The results of this fascinating study emphasize the importance of maternal prenatal health and the subsequent emotional wellbeing of their babies. Researchers at the University of Bristol and the London School of Hygiene and Tropical Medicine studied over 5000 adults aged from 45 to 51 who had previously participated in a child development study in the late 1950s.
What the researchers found was startling. Where birth weight for a full-term baby was low (i.e. under 5.5lbs or 2.5 kg), the individual had a 50% higher chance than their normal birth weight peers to experience emotional problems in later life, most notably depression.
Using statistical analysis, researchers were able to adjust for life factors such as socio-economic issues, IQ, and childhood difficulties, yet still were able to conclude that small babies are more likely to experience depression as adults.
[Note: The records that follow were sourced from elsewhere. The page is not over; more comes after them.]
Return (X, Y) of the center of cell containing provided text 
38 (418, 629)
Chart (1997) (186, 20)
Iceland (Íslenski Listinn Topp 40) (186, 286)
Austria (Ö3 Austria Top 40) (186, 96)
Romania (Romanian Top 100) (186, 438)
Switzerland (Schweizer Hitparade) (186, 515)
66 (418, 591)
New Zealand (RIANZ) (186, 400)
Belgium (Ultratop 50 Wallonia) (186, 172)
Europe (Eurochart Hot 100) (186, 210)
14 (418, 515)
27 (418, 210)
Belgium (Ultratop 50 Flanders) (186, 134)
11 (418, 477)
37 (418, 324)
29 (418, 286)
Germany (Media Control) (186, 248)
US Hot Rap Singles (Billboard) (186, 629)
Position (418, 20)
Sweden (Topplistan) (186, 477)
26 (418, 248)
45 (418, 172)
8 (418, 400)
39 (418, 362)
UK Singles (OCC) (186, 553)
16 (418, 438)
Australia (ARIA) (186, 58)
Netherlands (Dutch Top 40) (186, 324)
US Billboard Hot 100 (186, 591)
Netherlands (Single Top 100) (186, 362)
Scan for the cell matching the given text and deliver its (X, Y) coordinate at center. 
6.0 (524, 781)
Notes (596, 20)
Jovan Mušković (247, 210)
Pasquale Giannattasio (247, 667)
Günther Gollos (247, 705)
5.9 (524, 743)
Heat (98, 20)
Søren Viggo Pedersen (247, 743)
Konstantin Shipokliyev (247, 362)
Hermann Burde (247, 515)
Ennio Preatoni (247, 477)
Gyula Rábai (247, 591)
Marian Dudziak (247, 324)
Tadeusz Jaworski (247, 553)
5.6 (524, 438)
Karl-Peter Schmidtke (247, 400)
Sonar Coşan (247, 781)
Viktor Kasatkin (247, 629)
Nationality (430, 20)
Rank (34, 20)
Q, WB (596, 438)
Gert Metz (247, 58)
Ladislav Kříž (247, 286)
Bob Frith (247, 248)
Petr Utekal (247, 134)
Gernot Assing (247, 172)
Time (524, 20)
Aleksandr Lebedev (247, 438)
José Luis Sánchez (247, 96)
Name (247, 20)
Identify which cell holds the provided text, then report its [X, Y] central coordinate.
These finding lead scientists to speculate that restricted growth in the uterus may have detrimental effects on the subsequent emotional wellbeing of these babies.
The average full term baby weighs approximately 7.5 lbs (3.4 kgs) and almost 25% of this weight is accounted for by the head. At birth, a baby’s head is already 25% of its full adult size. Low birth weight babies are often placed in incubators which may add to the overall stress load of a small baby. Such babies are also more likely to suffer from other conditions such as diabetes, learning difficulties, and a failure to thrive.
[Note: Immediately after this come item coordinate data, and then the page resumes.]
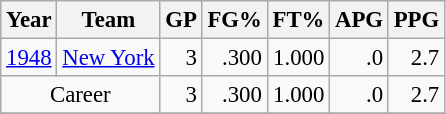
1948 [29, 58]
FG% [234, 20]
PPG [416, 20]
Career [80, 95]
Team [108, 20]
GP [181, 20]
FT% [298, 20]
APG [360, 20]
Year [29, 20]
New York [108, 58]
Search for the cell housing the specified text and yield its [x, y] center coordinate. 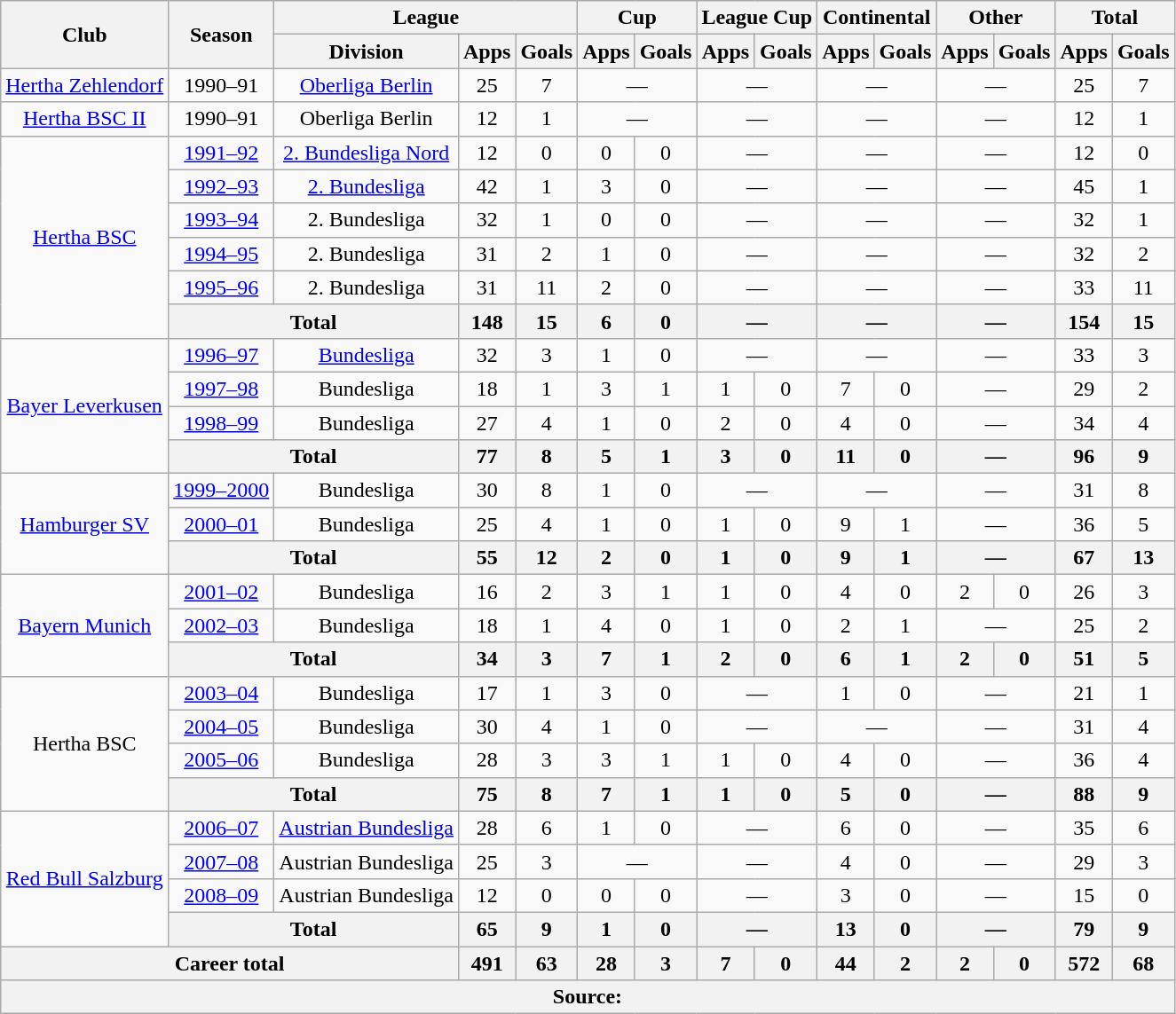
21 [1084, 693]
Cup [637, 18]
Bayer Leverkusen [85, 406]
51 [1084, 659]
1998–99 [222, 423]
2003–04 [222, 693]
Career total [230, 963]
88 [1084, 794]
572 [1084, 963]
Division [367, 51]
79 [1084, 929]
1993–94 [222, 220]
44 [846, 963]
75 [486, 794]
148 [486, 321]
2008–09 [222, 896]
Red Bull Salzburg [85, 879]
1995–96 [222, 288]
2002–03 [222, 626]
2007–08 [222, 862]
26 [1084, 592]
1996–97 [222, 355]
1999–2000 [222, 491]
16 [486, 592]
Hamburger SV [85, 525]
35 [1084, 828]
42 [486, 186]
Other [996, 18]
2001–02 [222, 592]
League [426, 18]
1997–98 [222, 389]
63 [547, 963]
2000–01 [222, 525]
67 [1084, 558]
Season [222, 35]
2005–06 [222, 761]
65 [486, 929]
League Cup [757, 18]
154 [1084, 321]
Source: [588, 998]
2006–07 [222, 828]
45 [1084, 186]
27 [486, 423]
2004–05 [222, 727]
55 [486, 558]
17 [486, 693]
1991–92 [222, 153]
Club [85, 35]
491 [486, 963]
Continental [877, 18]
77 [486, 457]
2. Bundesliga Nord [367, 153]
1994–95 [222, 254]
68 [1143, 963]
Hertha Zehlendorf [85, 85]
Hertha BSC II [85, 119]
Bayern Munich [85, 626]
1992–93 [222, 186]
96 [1084, 457]
Identify which cell holds the provided text, then report its (x, y) central coordinate. 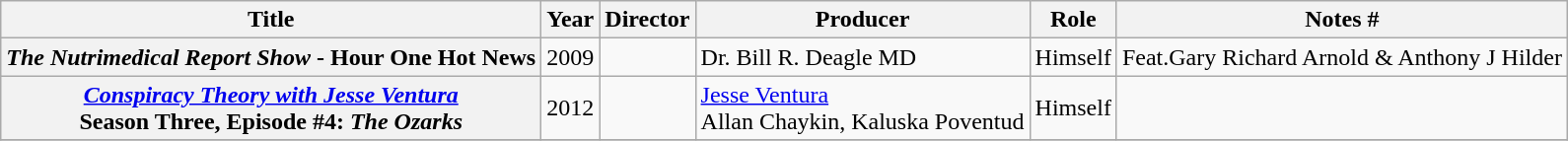
2009 (570, 57)
Dr. Bill R. Deagle MD (862, 57)
Year (570, 20)
Director (647, 20)
Jesse VenturaAllan Chaykin, Kaluska Poventud (862, 108)
Conspiracy Theory with Jesse VenturaSeason Three, Episode #4: The Ozarks (271, 108)
Title (271, 20)
2012 (570, 108)
The Nutrimedical Report Show - Hour One Hot News (271, 57)
Producer (862, 20)
Role (1073, 20)
Notes # (1341, 20)
Feat.Gary Richard Arnold & Anthony J Hilder (1341, 57)
Scan for the cell matching the given text and deliver its [X, Y] coordinate at center. 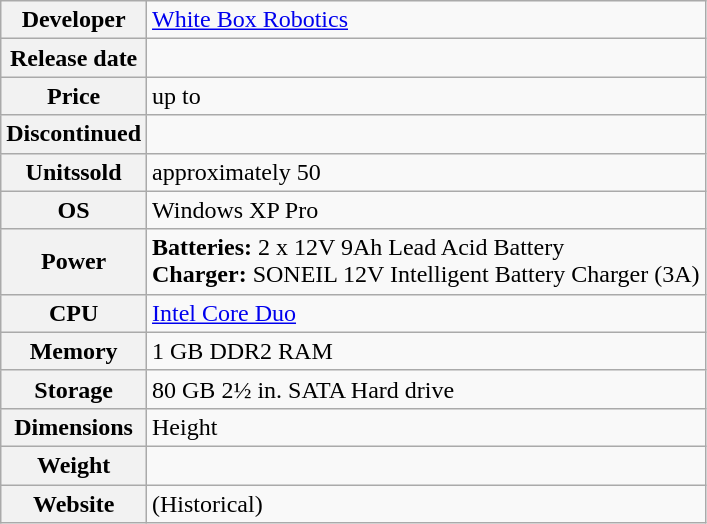
OS [74, 210]
CPU [74, 313]
approximately 50 [426, 172]
Release date [74, 58]
up to [426, 96]
Developer [74, 20]
Intel Core Duo [426, 313]
Storage [74, 389]
Unitssold [74, 172]
Height [426, 427]
Batteries: 2 x 12V 9Ah Lead Acid BatteryCharger: SONEIL 12V Intelligent Battery Charger (3A) [426, 262]
Weight [74, 465]
(Historical) [426, 503]
Memory [74, 351]
Dimensions [74, 427]
Website [74, 503]
Windows XP Pro [426, 210]
80 GB 2½ in. SATA Hard drive [426, 389]
White Box Robotics [426, 20]
Power [74, 262]
Price [74, 96]
Discontinued [74, 134]
1 GB DDR2 RAM [426, 351]
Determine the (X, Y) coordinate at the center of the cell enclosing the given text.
The study adds mood disorders to what appears to be a growing list of medical problems to which low birth weight babies seem more susceptible. The reasons for depression are multifactorial and hence it is difficult for scientists to accurately pinpoint the precipitating factors involved. However, low birth weight babies can be the result of genetic factors as well as lifestyle issues such as smoking, poor nutrition, poor maternal health, and alcohol abuse.
While we cannot control our genetic make-up, we can certainly take steps to ensure that our unborn child receives adequate nutrition during those critical first nine months in the uterus. This new finding linking low birth weight to depression in adulthood is yet one more good reason to eat healthy during pregnancy.